Le président colombien absout les paramilitaires


Le président colombien, Alvaro Uribe, vient de promulguer une loi très controversée qui doit faciliter, en échange d'une amnistie partielle, le désarmement des milices paramilitaires d'extrême droite qui contribuent à la terreur dans ce pays andin. La Colombie est en proie à la guerre civile depuis plus de quarante ans, la principale guérilla du pays étant constituée par l'insurrection marxiste des Forces armées révolutionnaires de Colombie (Farc). Les milices paramilitaires ont été créées dans les années 1980, par des trafiquants de drogue et des grands propriétaires terriens, pour protéger leurs biens contre les attaques des rebelles marxistes.

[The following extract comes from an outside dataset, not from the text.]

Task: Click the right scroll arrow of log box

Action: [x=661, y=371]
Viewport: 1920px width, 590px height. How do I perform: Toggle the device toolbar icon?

Les chefs paramilitaires colombiens pouvaient difficilement rêver plus clémente retraite. Grâce à la loi dite de «Justice et paix», certains des principaux criminels de guerre du pays pourraient échapper à de lourdes peines de prison et continuer de régner sur d'immenses fiefs taillés à coups de déplacements forcés. Le texte, voté fin juin et promulgué ce week-end par le président Uribe, servira de cadre juridique à la démobilisation des Autodéfenses Unies de Colombie (AUC), une puissante milice antiguérilla à la solde de narcotrafiquants, d'industriels et de grands propriétaires terriens.

Rebaptisée «loi d'impunité» par les associations de victimes, la nouvelle loi couronne deux ans et demi de négociations entre les paramilitaires et cet autre ennemi mortel des guérillas marxistes : le président Uribe. Elle consacre le pouvoir politique des AUC, qui affirment contrôler le tiers du Parlement. Elle signe, selon un éditorial du New York Times, «la capitulation de la Colombie face à une mafia terroriste».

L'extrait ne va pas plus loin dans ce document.